*Things to do*:
1 - In the coyote-hunting thread, how does Georgia law classify coyotes?
2 - Which dog breeds are named in the coyote-hunting thread? List every one.
3 - Pick up the forum thread on coyote hunting with hounds after its final post and write what comes next.

*Supplied passage*:
________________________

# coyote hunting with hounds?



## white74horse (Feb 16, 2008)

Is it legal in Ga?


----------



## bubbabuckslayer (Feb 16, 2008)

sounds like fun


----------



## 12gamag (Feb 17, 2008)

yes-if youve got enough land to chase yotes!! they'll run forever!!

Georgia Law considers coyotes as a non-game species and you can kill'em however you see fit...

Most of the time people that run coyotes use coursing hounds.....such as grey hounds, Irish wolf hounds...the guys that are really into it hunt out west..coursing hounds find their game by sight-not scent....then they runém down...

Grew up around fox hounds-had some that would run a yote(unfortunatly)---picked up dogs over 6 miles away after they hit a hot track....never cought the coyote


----------



## ejs1980 (Feb 17, 2008)

there was a guy in west ga who was giving away some walkers that ran coyote and fox. I think hounds on yotes would mainly be in fox pens as said above most yotes will out run hounds and keep running until it feels safe.


----------



## notnksnemor (Feb 17, 2008)

They use greyhounds in the midwest.

http://www.gobacktothebasics.com/old_time_stories_and_facts_of_the_coyote.htm


----------



## Buck Trax (Feb 17, 2008)

Yeah, I've heard that out west, they do it in wide open areas where they can follow in vehicles and that some folks even have a spotter plane to help out the guys on the ground. Those 'yotes can run a ways.


----------



## WalkerRunner (Feb 17, 2008)

Yep Ive seen them run with Greyhounds and Pits to finish the job.  Always in daytime and with vehicle to follow.  Yotes RUN.

________________________

*Recorded information*:
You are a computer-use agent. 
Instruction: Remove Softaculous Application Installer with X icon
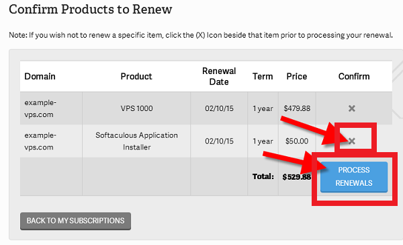351,141
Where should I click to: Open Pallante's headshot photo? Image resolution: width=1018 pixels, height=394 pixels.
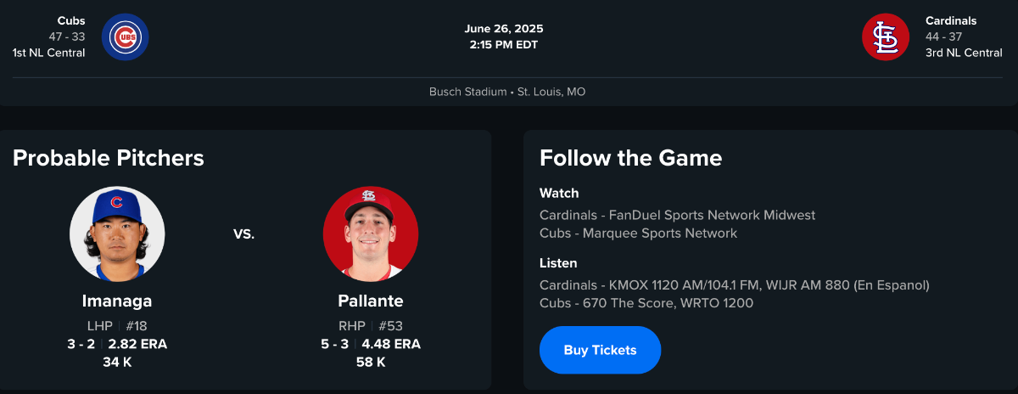pyautogui.click(x=371, y=234)
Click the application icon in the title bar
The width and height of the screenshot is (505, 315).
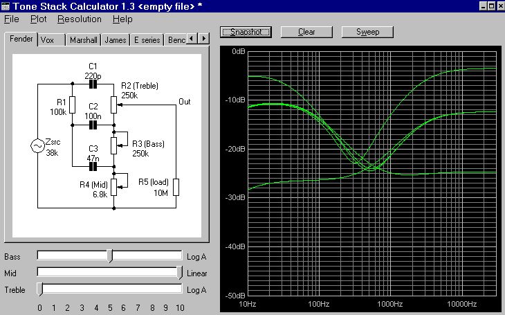pyautogui.click(x=6, y=6)
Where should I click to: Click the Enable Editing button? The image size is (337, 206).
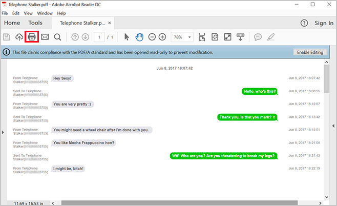pyautogui.click(x=311, y=52)
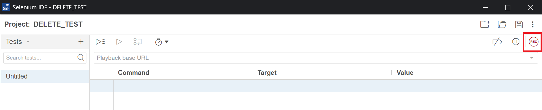Expand the Playback base URL dropdown arrow
This screenshot has height=110, width=542.
pyautogui.click(x=532, y=58)
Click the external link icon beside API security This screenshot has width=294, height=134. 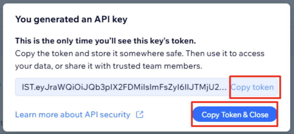click(140, 114)
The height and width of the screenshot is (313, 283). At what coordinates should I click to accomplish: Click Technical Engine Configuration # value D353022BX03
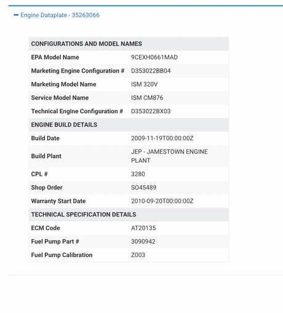click(x=151, y=111)
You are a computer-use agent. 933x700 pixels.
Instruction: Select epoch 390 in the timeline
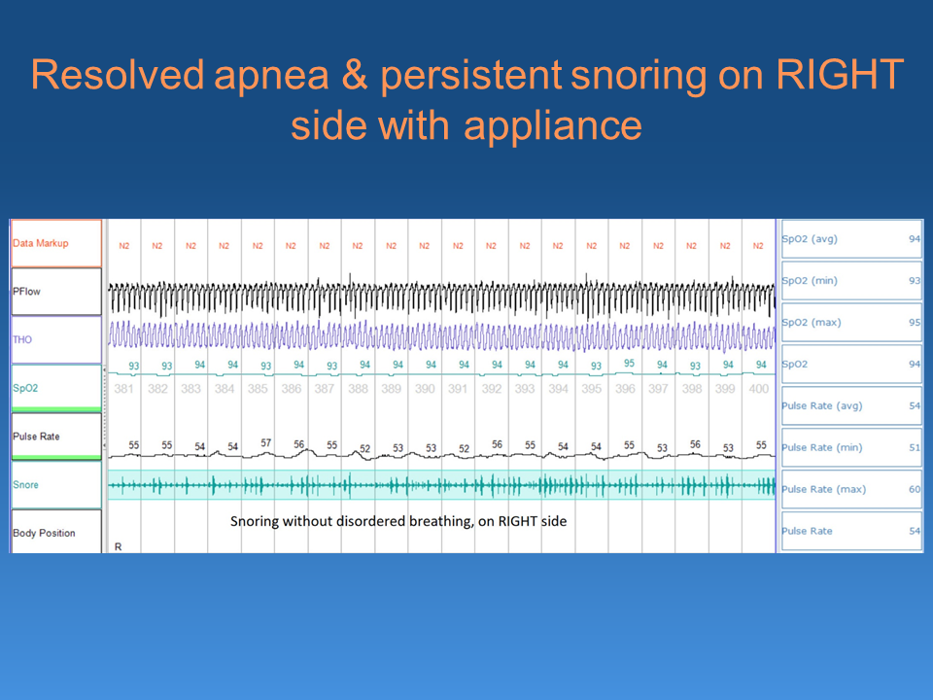[x=425, y=389]
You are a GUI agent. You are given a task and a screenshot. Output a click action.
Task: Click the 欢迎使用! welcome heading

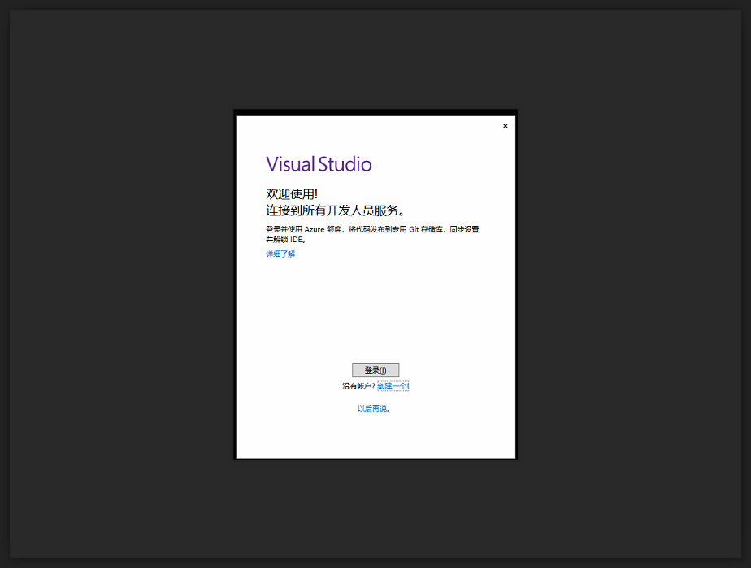[292, 194]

________________________

*Per-task outputs*:
1 - As a non-game species.

2 - Greyhounds, Irish wolf hounds, fox hounds, Walkers, Pits

3 -
----------



## carabrook (Feb 17, 2008)

*Coyote dogs*

Where I used to live we ran coyotes every weekend we could and always during the Xmas holidays. You are correct they cover a lot of land, generally in a circle but it might be five miles in one direction. I ran English Foxhounds that are pictured below, and yes they did show and hunt. Many other guys ran them with american foxhounds, B&T's, walkers, blueticks, just about every one of the larger hound breeds and usually two to four dogs at a time and some days on real hard runs we would grab dogs at a sideroad and switch off to other dogs on the hot track. I still own two of them but just not enough real estate to run them here without going to a pen. And to me that just isnt the same.


----------



## redneckcamo (Feb 17, 2008)

anyone wanna try we got 5 square miles of land if ya thank its enuff if not then o well its the best i can do ..........


----------



## woody10 (Feb 17, 2008)

a good buddy of mine has a deer dog that is a running walker he will run  yote every time he crosses one abd has caught several by himself


----------



## woody10 (Feb 20, 2008)

we aslo run bobcats with hounds down here


----------



## K9TRAPPER (Feb 21, 2008)

white74horse said:


> Is it legal in Ga?




WE DONT NEED NO STINK'IN HOUNDS!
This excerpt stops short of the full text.